Adelė Daunoravičiūtė (/ædɛˈleɪ daʊˌnɒrɑːvɪˈtʃuːteɪ/; born 29 April 1991) is a Lithuanian pianist.

== Biography ==
Daunoravičiūtė was born in Klaipėda, Lithuania. She began her musical training at the Vyturio primary school with musical education (teacher – methodologist Edita Šapolaitė). From 2005 to 2009, she studied music at Klaipėda S. Šimkaus conservatoire with teacher-expert Jūratė Liutkienė. Since 2010 and until 2016, Daunoravičiūtė studied at the Klaipėda University of Arts Faculty in the Professor Tatjana Romashkina (Svobodina) piano class.
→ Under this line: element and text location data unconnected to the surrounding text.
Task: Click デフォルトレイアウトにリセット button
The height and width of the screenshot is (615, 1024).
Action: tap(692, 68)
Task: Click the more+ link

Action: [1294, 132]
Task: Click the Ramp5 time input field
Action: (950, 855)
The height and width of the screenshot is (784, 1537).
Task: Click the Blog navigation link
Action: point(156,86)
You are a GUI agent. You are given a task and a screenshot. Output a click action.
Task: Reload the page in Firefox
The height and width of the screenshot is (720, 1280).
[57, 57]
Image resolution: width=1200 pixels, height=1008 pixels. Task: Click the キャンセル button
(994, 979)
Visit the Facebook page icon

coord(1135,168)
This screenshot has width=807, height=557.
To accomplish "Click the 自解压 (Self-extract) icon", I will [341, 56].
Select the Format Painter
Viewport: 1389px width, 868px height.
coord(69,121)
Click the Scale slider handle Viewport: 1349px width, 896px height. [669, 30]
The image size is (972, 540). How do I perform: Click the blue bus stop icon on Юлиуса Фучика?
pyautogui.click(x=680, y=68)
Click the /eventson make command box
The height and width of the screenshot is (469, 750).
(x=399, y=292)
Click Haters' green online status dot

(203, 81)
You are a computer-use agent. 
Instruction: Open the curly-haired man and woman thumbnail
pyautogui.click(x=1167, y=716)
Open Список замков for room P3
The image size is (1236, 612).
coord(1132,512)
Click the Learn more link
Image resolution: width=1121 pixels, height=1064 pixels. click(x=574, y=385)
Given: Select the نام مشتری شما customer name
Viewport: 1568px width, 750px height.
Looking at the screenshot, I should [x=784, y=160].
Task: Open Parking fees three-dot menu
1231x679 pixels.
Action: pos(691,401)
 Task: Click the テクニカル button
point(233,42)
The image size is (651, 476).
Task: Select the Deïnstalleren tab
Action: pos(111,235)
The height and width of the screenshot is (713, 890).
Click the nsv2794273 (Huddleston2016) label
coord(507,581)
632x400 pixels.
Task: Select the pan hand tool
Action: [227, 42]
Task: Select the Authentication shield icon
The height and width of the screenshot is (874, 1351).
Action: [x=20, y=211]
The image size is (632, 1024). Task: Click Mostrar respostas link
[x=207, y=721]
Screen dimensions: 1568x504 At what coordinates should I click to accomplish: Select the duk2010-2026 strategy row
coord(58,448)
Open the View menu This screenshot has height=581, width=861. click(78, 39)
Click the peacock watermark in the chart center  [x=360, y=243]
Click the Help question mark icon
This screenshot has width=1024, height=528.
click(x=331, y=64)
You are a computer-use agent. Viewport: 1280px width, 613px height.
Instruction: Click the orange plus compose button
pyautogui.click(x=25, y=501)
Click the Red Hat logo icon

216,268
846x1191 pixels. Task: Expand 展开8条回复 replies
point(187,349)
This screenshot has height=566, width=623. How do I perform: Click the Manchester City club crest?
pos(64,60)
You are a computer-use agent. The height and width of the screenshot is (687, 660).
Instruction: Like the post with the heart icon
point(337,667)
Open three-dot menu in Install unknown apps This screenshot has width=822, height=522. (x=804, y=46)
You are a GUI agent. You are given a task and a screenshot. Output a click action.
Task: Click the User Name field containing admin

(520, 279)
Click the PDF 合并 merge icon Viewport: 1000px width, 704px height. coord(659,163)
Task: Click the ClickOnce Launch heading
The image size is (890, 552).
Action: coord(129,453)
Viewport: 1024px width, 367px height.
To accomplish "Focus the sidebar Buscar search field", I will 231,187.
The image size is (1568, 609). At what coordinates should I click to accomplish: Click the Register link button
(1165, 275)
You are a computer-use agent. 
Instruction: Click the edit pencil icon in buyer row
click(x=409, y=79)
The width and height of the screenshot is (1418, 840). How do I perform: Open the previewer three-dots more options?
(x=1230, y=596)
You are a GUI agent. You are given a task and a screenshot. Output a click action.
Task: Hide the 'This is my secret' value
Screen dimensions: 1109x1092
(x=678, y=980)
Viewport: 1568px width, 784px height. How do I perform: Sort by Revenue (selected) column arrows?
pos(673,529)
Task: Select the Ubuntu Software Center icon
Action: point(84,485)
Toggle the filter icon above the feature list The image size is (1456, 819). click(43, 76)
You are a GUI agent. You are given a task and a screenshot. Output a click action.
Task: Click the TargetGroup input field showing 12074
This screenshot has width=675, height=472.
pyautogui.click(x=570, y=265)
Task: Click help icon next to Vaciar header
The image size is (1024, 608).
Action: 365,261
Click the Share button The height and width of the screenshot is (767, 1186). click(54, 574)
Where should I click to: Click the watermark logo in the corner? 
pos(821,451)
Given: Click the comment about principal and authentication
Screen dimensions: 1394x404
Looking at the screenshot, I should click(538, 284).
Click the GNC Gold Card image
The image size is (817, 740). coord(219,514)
There she acquired master's of music degree and bachelor's degree in education with performer as a professional qualification.

She participated in master classes with professors Petras Geniušas, Walter Groppenberger, Ksenia Knorre, Vladimir Slobodian, Alexander Puliaev, Albina Šikšniūtė, Zbignevas Ibelhauptas, Jurgis Karnavičius, Vera Nosina, Eleonora Thach, Aik Grygorian,
2010 – 'New music generation' – master classes and individual lessons with Alexei Grynyuk, Igor Lovchinsky, Miroslav Kultyshev, Kasparas Uinskas.

== Awards ==
- 2001, 2003 – Republican Piano Ensemble competition (Lithuania). 3rd-place winner.
- 2007 – VI Republican Competition in Memoriam W. A. Mozart (Lithuania). 3rd-place winner.
- 2007, 2008 – S. Šimkus Conservatoire Competition of Etudes (Lithuania). 2nd-place winner.
- 2008 – II pianist competition dedicated to win B. Ciplijauskaitė's prize (Lithuania). 3rd-place winner.
- 2009 – III pianist competition dedicated to win B. Ciplijauskaitė's prize (Lithuania). 1st-place winner.
- 2009 – VII Republican Competition in Memoriam S. Vainiūnas (Lithuania). 2nd-place winner.
- 2009 – IX international festival competition 'Music Without Limits' (Lithuania). Diplomant.
- 2010 – 'The art of the 21st century' festival competition (Italy). Solo category – 1st-place winner; Ensemble category – 1st-place winner.
- 2011 – 'The art of the 21st century' festival competition (Austria). Ensemble category – 1st-place winner.
- 2012 – 'The art of the 21st century' festival competition (Finland). Solo category – 1st-place winner; Ensemble category – 1st-place winner.
- 2012, 2013 – Presidential Antanas Smetona nominee scholarship (Lithuania).
- 2013 – Was established Cultural and art scholarship (Lithuania).
- 2013 – 'American Protégé' International Piano and Strings Competition (United States). Ensemble category – 1st-place winner.
- 2013 – 'The art of the 21st century' festival competition (Lithuania). Solo category – 1st-place winner; Ensemble category – 1st-place winner.
- 2014 – 'The art of the 21st century' festival competition (Lithuania). Ensemble category – Grand Prix.
- 2014 – 'American Protégé' International Piano and Strings Competition (USA). Solo category – 1st-place winner.
- 2014 – 'Adolf and Michael Gottlieb' International Piano Ensemble Competition (Russia). Diplomant.
- 2014 – The Švyturys Klaipėda's Future Scholarship was established by 'Švyturys-Utenos Alus' Company (Lithuania).
- 2015 – 'The art of the 21st century' festival competition (Portugal). Solo category – 1st-place winner; Ensemble category – Grand Prix.
- 2016 – International piano competition "Concours musical de France" (France). First round – 1st-place winner; Final round – 5th-place winner.
2011, 2012, 2013, 2014, 2015 – Recipient of five presidential awards for high achievement in music on international arena. Personally awarded by the President of Lithuania Dalia Grybauskaitė.